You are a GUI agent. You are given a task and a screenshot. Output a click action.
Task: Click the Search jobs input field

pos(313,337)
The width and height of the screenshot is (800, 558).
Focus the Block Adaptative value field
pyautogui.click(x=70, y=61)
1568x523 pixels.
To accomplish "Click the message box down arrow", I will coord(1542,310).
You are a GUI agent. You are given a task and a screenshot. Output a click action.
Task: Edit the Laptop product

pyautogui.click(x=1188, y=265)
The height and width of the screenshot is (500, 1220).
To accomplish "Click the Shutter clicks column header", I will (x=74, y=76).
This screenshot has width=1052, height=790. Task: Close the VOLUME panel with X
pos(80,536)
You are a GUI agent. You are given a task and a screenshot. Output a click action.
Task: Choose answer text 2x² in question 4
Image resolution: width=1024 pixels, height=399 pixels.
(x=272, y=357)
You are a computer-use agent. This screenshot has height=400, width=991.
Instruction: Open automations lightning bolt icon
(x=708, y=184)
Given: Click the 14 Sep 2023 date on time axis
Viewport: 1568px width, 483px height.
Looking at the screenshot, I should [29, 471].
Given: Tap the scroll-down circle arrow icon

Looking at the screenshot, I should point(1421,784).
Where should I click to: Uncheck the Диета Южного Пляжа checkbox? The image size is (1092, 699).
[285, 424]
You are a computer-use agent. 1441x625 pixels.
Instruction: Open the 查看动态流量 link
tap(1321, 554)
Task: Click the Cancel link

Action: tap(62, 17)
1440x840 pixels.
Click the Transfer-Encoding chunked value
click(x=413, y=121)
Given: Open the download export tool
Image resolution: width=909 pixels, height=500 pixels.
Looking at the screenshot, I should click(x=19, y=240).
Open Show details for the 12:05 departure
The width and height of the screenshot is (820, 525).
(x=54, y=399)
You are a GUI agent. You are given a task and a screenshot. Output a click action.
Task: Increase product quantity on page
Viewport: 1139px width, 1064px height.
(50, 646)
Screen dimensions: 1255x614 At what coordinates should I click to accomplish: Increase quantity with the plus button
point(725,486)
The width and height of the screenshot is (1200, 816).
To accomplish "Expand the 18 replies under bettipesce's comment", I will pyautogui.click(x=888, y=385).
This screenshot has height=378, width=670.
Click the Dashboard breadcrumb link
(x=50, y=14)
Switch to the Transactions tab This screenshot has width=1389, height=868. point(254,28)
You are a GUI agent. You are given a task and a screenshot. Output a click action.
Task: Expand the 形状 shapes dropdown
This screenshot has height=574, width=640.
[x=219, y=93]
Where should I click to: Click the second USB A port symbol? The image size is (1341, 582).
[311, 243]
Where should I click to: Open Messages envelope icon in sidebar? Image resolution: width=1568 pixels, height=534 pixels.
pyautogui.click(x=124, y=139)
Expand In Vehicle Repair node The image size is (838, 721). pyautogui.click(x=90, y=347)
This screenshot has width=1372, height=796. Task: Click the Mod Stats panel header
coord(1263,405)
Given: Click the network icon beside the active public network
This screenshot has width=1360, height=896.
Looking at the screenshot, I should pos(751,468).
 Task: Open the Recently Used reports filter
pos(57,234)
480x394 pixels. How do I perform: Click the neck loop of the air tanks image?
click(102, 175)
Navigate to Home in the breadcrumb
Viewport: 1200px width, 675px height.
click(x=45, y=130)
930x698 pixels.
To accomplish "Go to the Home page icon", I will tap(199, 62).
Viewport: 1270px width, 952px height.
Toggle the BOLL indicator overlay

※

Repeat the material in full. Change nothing.

You are a GUI agent. You are given a task and a screenshot. Output a click action.
Task: Click the Search jobs input field

pos(313,337)
The width and height of the screenshot is (800, 558).
Focus the Block Adaptative value field
pyautogui.click(x=70, y=61)
1568x523 pixels.
To accomplish "Click the message box down arrow", I will coord(1542,310).
You are a GUI agent. You are given a task and a screenshot. Output a click action.
Task: Edit the Laptop product

pyautogui.click(x=1188, y=265)
The height and width of the screenshot is (500, 1220).
To accomplish "Click the Shutter clicks column header", I will (x=74, y=76).
This screenshot has width=1052, height=790. Task: Close the VOLUME panel with X
pos(80,536)
You are a GUI agent. You are given a task and a screenshot. Output a click action.
Task: Choose answer text 2x² in question 4
Image resolution: width=1024 pixels, height=399 pixels.
(x=272, y=357)
You are a computer-use agent. This screenshot has height=400, width=991.
Instruction: Open automations lightning bolt icon
(x=708, y=184)
Given: Click the 14 Sep 2023 date on time axis
Viewport: 1568px width, 483px height.
Looking at the screenshot, I should [29, 471].
Given: Tap the scroll-down circle arrow icon

Looking at the screenshot, I should point(1421,784).
Where should I click to: Uncheck the Диета Южного Пляжа checkbox? The image size is (1092, 699).
[285, 424]
You are a computer-use agent. 1441x625 pixels.
Instruction: Open the 查看动态流量 link
tap(1321, 554)
Task: Click the Cancel link

Action: tap(62, 17)
1440x840 pixels.
Click the Transfer-Encoding chunked value
click(x=413, y=121)
Given: Open the download export tool
Image resolution: width=909 pixels, height=500 pixels.
Looking at the screenshot, I should click(x=19, y=240).
Open Show details for the 12:05 departure
The width and height of the screenshot is (820, 525).
(x=54, y=399)
You are a GUI agent. You are given a task and a screenshot. Output a click action.
Task: Increase product quantity on page
Viewport: 1139px width, 1064px height.
(50, 646)
Screen dimensions: 1255x614 At what coordinates should I click to accomplish: Increase quantity with the plus button
point(725,486)
The width and height of the screenshot is (1200, 816).
To accomplish "Expand the 18 replies under bettipesce's comment", I will pyautogui.click(x=888, y=385).
This screenshot has height=378, width=670.
Click the Dashboard breadcrumb link
(x=50, y=14)
Switch to the Transactions tab This screenshot has width=1389, height=868. point(254,28)
You are a GUI agent. You are given a task and a screenshot. Output a click action.
Task: Expand the 形状 shapes dropdown
This screenshot has height=574, width=640.
[x=219, y=93]
Where should I click to: Click the second USB A port symbol? The image size is (1341, 582).
[311, 243]
Where should I click to: Open Messages envelope icon in sidebar? Image resolution: width=1568 pixels, height=534 pixels.
pyautogui.click(x=124, y=139)
Expand In Vehicle Repair node The image size is (838, 721). pyautogui.click(x=90, y=347)
This screenshot has width=1372, height=796. Task: Click the Mod Stats panel header
coord(1263,405)
Given: Click the network icon beside the active public network
This screenshot has width=1360, height=896.
Looking at the screenshot, I should pos(751,468).
 Task: Open the Recently Used reports filter
pos(57,234)
480x394 pixels. How do I perform: Click the neck loop of the air tanks image?
click(102, 175)
Navigate to Home in the breadcrumb
Viewport: 1200px width, 675px height.
click(x=45, y=130)
930x698 pixels.
To accomplish "Go to the Home page icon", I will tap(199, 62).
Viewport: 1270px width, 952px height.
Toggle the BOLL indicator overlay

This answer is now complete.